Con decirle que el hombre que más hizo correr a Franco en esta vida fue mi padre». Un comandante de Infantería que apodaba al que habría de ser el futuro Comandante en Jefe de todos los ejércitos «el tenientillo».
   Sofía revela que su pretendiente tenía más coraje para las hazañas militares que para otras. Entonces, África ofrecía posibilidades de lograr rápidos ascensos. De lo que no cabe duda es de que lo que Franco ganaba en el frente, lo perdía en retaguardia, como admite la misma Sofía cuando reuerda que el futuro general nunca la sacó a bailar: «Era muy patosillo el pobrecillo. Prefería que hablásemos todo el rato. Pero a mí me aburría un poco, sinceramente».
   Los sentimientos de ella, por si alguien tuviera dudas, fueron siempre claros: «Yo era muy joven, la más joven de todas las primitas. Pero, juventud aparte (...), a mí Franco no me gustaba.

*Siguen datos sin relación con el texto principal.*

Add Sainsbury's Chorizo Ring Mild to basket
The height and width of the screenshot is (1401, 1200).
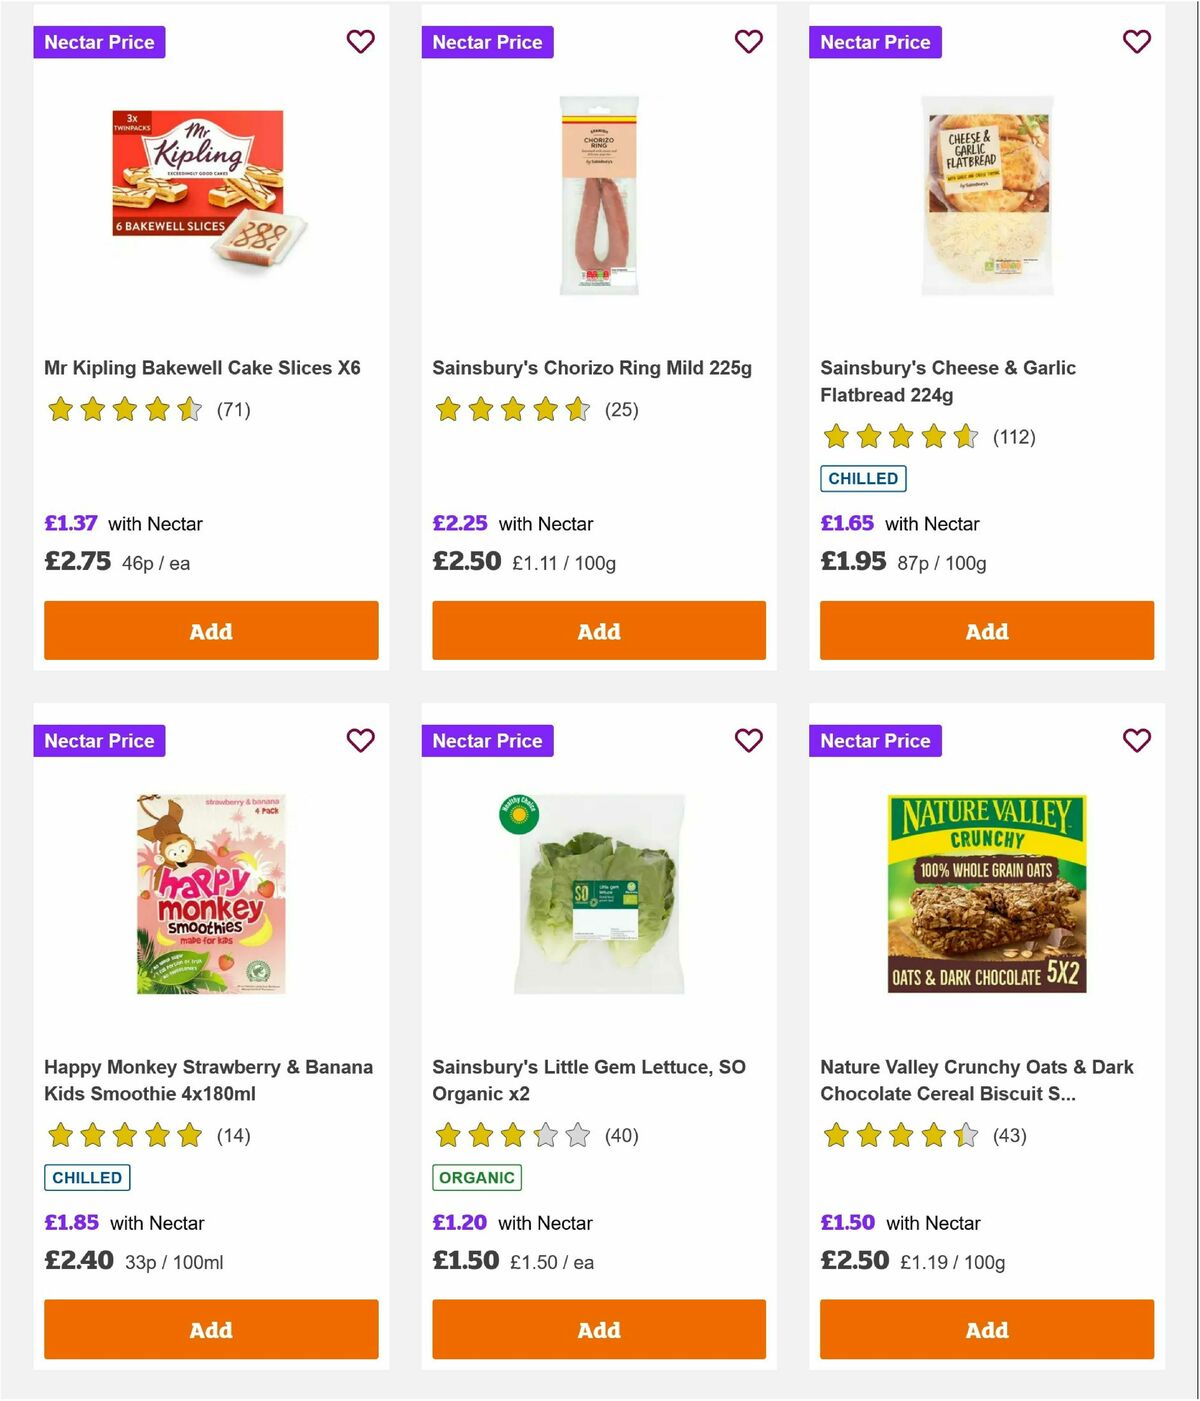pyautogui.click(x=598, y=631)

Si me hubiera gustado no hubiera dudado en que él lo comprendiera de algún modo, pero no». Por aquel entonces, Sofía tenía 15 años, Franco, 21. Ella, cuenta Ruiz Barrachina, no lo rechaza abiertamente, pero tampoco le da esperanzas, «juega con Paquito a templar y destemplar la cuerda». Años más tarde, contará una anciana Sofía: «Yo sólo tenía 15 años y a Paquito, que no debía de tener muchos más, 20 o así, no se le ocurre otra cosa que intentar enamorarme... ¿Qué iba a saber yo a esa edad de amores?». La joven Sofía, ante el capote que le tiende una prima en una tarde de paseo, asegura: «Quererle, lo que se dice quererle, no le quiero. Me cae simpático, nada más... Eso que lo he intentado, en serio, he intentado quererle un poquito... pero nada... Es que es muy atento y muy galante y me da pena decirle que no quiero verle. El chico no se parece a los otros, que no hacen más que jugarse la soldada, pelear y emborracharse».
   
«El que espera, desespera». A pesar de no contar con el favor de la familia, el joven militar mostró el carácter y el tesón que le hizo famoso en las contiendas. «Recordándola muchísimo y sintiendo la calma con que pasa el tiempo se despide de usted, y le quiere», escribió en una ocasión Franco. Y en otra misiva: «El que espera desespera Sofía y yo espero». Ella admitiría tiempo después: «Las postales que me enviaba me gustaban mucho. Eran muy bonitas. A veces se ponía un poco pesado con esto de insistir para que le contestara, pero en general era muy fino y educado». El juego terminó en junio de 1913. Franco se despediría de ella. En 1917 conocería a Carmen Polo, con la que se casaría. Según el autor, Sofía Subirán se sorprendería mucho después cuando vio que aquella mujer que Paquito tomaba por esposa se parecía tanto a ella.
   Aun así, Sofía fue una señora, como se decía antiguamente, hasta su muerte, en 1985, a los 88 años. Cuenta Carlos Valverde, en el prólogo del libro, que «la pobre, quizá quiso quedarse para ella sola su secreto por no ofender a doña Carmen Polo, la otra, la siguiente, la de toda la vida». Pero Ruiz Barrachina logra que le confiese parte de esa verdad que, añade el prologuista, «es de todos». Y todo a partir de las 32 cartas que salieron a subasta, las que Sofía no había roto tras la boda de Franco y que conservó en una cajita. De esa historia surgió una novela en 2004, «No te olvides de matarme», teatralizada en varias ciudades españolas el año pasado. Después, el volumen ahora publicado.